* [Your task]
For the word "zoom", state the number of lines in the data that contain it, and nothing else.

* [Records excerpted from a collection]
* * *
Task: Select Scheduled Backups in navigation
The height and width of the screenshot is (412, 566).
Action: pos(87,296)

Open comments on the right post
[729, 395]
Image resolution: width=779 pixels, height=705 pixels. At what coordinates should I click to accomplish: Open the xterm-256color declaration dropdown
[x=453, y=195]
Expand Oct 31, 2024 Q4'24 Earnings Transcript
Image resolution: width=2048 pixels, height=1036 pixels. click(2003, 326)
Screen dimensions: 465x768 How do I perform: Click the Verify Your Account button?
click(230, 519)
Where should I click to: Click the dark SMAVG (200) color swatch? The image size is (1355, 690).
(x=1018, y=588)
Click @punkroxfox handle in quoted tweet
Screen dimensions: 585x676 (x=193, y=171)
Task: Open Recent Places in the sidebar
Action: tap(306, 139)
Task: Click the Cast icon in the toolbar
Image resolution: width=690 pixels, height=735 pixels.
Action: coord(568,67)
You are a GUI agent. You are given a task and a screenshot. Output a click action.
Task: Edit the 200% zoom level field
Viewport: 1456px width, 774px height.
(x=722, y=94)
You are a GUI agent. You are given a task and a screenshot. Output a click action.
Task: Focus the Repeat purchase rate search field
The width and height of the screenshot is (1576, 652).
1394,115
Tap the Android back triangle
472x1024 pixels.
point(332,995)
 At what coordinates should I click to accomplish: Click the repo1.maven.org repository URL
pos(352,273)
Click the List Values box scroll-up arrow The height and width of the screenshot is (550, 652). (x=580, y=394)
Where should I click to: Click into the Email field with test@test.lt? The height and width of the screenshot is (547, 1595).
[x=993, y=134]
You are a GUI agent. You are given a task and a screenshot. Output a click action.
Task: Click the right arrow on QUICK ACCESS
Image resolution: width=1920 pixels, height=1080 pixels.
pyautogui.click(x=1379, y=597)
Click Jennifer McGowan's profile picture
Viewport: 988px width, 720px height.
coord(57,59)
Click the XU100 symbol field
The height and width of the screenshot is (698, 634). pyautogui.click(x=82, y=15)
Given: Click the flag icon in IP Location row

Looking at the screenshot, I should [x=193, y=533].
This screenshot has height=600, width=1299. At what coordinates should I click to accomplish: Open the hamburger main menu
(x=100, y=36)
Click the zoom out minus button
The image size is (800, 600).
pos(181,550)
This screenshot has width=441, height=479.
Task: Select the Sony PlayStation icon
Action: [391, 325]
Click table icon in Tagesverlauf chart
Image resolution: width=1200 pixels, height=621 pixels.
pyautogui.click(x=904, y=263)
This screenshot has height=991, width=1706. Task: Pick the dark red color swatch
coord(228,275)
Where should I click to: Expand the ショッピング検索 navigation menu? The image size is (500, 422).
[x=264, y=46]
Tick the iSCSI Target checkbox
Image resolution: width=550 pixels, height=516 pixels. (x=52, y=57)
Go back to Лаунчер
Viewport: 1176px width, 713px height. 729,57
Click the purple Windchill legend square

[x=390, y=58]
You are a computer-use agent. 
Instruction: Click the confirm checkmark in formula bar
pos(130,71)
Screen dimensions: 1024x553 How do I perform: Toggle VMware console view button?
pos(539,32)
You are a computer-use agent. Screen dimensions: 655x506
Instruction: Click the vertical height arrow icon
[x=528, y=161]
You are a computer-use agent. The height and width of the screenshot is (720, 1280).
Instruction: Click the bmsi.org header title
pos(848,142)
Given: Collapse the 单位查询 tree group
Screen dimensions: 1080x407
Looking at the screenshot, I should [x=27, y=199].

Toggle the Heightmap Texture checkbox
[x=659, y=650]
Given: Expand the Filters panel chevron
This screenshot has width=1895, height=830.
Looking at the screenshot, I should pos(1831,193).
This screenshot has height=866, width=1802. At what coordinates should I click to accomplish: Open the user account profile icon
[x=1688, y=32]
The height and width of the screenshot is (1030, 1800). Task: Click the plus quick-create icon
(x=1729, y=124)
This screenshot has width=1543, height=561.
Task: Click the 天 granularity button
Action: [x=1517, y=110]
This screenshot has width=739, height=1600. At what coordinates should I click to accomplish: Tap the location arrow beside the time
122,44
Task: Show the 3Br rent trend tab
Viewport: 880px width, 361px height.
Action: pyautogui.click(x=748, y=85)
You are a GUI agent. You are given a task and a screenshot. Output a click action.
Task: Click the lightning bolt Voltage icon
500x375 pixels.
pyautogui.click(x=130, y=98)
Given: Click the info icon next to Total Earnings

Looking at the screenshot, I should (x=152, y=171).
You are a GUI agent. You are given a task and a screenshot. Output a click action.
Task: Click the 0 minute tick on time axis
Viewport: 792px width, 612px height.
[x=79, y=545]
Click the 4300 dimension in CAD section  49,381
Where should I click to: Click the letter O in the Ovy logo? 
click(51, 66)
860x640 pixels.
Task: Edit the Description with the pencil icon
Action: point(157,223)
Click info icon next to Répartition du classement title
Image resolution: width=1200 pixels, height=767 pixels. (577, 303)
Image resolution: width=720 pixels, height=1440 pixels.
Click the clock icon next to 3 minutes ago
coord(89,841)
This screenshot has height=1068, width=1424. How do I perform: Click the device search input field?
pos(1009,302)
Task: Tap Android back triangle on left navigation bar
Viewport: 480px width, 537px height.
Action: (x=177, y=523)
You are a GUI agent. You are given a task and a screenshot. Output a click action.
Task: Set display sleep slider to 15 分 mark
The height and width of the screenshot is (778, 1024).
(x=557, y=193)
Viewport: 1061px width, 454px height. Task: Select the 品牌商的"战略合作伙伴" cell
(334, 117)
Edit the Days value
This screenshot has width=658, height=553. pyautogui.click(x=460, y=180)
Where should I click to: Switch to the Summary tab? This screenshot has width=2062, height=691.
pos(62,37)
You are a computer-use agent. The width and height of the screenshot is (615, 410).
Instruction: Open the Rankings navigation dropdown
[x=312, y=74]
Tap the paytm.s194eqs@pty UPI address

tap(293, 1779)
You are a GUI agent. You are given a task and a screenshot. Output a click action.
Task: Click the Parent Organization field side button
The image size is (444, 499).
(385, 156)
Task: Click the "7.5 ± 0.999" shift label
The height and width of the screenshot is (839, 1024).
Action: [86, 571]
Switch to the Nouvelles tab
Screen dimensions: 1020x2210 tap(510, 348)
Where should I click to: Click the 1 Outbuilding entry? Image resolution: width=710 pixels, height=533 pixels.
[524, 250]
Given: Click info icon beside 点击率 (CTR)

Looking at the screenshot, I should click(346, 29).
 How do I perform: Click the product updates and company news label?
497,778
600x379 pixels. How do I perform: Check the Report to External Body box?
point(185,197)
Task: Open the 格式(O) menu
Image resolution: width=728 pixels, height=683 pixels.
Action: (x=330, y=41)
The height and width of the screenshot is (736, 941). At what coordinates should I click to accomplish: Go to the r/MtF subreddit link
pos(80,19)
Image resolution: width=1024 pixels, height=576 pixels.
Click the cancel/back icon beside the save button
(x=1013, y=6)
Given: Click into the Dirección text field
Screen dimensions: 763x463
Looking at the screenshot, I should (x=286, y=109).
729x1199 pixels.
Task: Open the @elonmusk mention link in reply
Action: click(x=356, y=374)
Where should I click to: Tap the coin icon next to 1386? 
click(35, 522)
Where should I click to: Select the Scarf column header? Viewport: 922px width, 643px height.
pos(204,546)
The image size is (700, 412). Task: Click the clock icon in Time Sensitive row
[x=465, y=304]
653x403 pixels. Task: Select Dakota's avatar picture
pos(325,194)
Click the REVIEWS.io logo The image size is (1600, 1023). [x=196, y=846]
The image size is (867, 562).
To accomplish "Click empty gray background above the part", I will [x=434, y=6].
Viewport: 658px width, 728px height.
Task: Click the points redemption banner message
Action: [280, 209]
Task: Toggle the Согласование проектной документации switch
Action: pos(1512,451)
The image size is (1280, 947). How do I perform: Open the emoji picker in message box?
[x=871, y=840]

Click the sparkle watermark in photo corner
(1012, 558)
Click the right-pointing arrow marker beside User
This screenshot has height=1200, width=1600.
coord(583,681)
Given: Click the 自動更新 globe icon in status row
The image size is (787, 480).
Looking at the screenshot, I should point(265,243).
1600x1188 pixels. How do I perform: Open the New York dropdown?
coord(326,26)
* * *
* [Task answer]
2